Quoted passage:
Well, first of all, thanks! Secondly, I have rehomed about 15 of the Cons leaving me with 5 cons, 3 Firemouths and 3 Sals. Going to a swap meet next week so I hope to find a nice 75-90g to bring home.


----------



## sjlchgo (Mar 2, 2008)

Well, here's the latest....I got a 125 gal tank yesterday! I can't wait to get it up and running. Going to move my Clown Loaches to the big tank and separate the FM's and Sals to their own 55 gal. Will post pics as soon as I get set up.


----------



## pugwash (Sep 11, 2006)

sjlchgo said:


> Will post pics as soon as I get set up.


Great stuff :thumb: If only I had room for something similar.


----------



## sjlchgo (Mar 2, 2008)

I still have the canopy and lighting to do as well as the facing of the stands. 1 is going to be black and the other 2 are going to have an Oak finish. Stay tuned....


----------



## phishes (May 17, 2005)

CiChLiD LoVeR128 said:


> > So you don't think the Salvini's and the Firemouths can co-exist?
> 
> 
> Not in a 55 gal. In a 125 gal they could but if you want two pairs in a 55 gal and Salvini as one of the pairs the trusted combination would be a pair of Convicts and a pair of Salvini which is located in the cookie cutters section under 55 gal. But even then I feel it wouldn't work. The Salvini* WILL *need the 55 gal to themselves! IMO I think that cookie cutter option is WWIII ready to happen!


I agree that breeding sals could cause problems in this tank. A single sal would be ok. I have a male con, female sal, and a male FM in a 55g and have no problems at all. I also have 5 large swordtails, which the cichlids ignore. The cichlids have clearly established a pecking order. The male con is 6'' , the sal is 5'' and the FM is 4.5''. The con is the dominate fish. 
Some people have been finding that over stocking CA cichlids works like over stocking Africans. This helps with aggression, but doesn't help with the water params. Too many fish=lots of waste. Lots of waste can lead to HITH for the sals.


----------



## mallic9381 (Oct 7, 2008)

hi everyone im new to this forum, can anyone help me identify if my firemouths r female or male pls


----------

Prompt 1:
Rewrite the records starting with the line that contains "This screenshot has width=1112, height=564." and going on through the line that contains "click(455, 26)", requests included, and shift every coordinate in their answers by -4. Give only those lines.

Data lines:
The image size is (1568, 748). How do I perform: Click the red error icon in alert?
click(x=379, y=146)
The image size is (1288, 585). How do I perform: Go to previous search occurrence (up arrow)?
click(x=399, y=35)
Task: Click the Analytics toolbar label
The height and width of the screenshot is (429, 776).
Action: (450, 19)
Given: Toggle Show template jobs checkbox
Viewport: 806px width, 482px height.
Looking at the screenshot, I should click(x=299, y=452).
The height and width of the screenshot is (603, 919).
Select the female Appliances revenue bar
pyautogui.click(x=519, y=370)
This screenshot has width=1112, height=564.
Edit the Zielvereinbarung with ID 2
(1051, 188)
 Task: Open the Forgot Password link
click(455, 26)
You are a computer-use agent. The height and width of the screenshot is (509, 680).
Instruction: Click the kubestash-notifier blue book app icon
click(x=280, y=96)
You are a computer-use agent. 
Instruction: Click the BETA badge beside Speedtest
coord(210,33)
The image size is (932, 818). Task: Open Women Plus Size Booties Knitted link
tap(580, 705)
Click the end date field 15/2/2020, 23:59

Prompt 2:
Copy the forum thread starting with "## phishes (May" and going on through "the dominate fish.", swapping "swordtails" for "tetras".

Full output 1:
This screenshot has width=1112, height=564.
Edit the Zielvereinbarung with ID 2
(1047, 184)
 Task: Open the Forgot Password link
click(451, 22)

Full output 2:
## phishes (May 17, 2005)

CiChLiD LoVeR128 said:


> > So you don't think the Salvini's and the Firemouths can co-exist?
> 
> 
> Not in a 55 gal. In a 125 gal they could but if you want two pairs in a 55 gal and Salvini as one of the pairs the trusted combination would be a pair of Convicts and a pair of Salvini which is located in the cookie cutters section under 55 gal. But even then I feel it wouldn't work. The Salvini* WILL *need the 55 gal to themselves! IMO I think that cookie cutter option is WWIII ready to happen!


I agree that breeding sals could cause problems in this tank. A single sal would be ok. I have a male con, female sal, and a male FM in a 55g and have no problems at all. I also have 5 large tetras, which the cichlids ignore. The cichlids have clearly established a pecking order. The male con is 6'' , the sal is 5'' and the FM is 4.5''. The con is the dominate fish.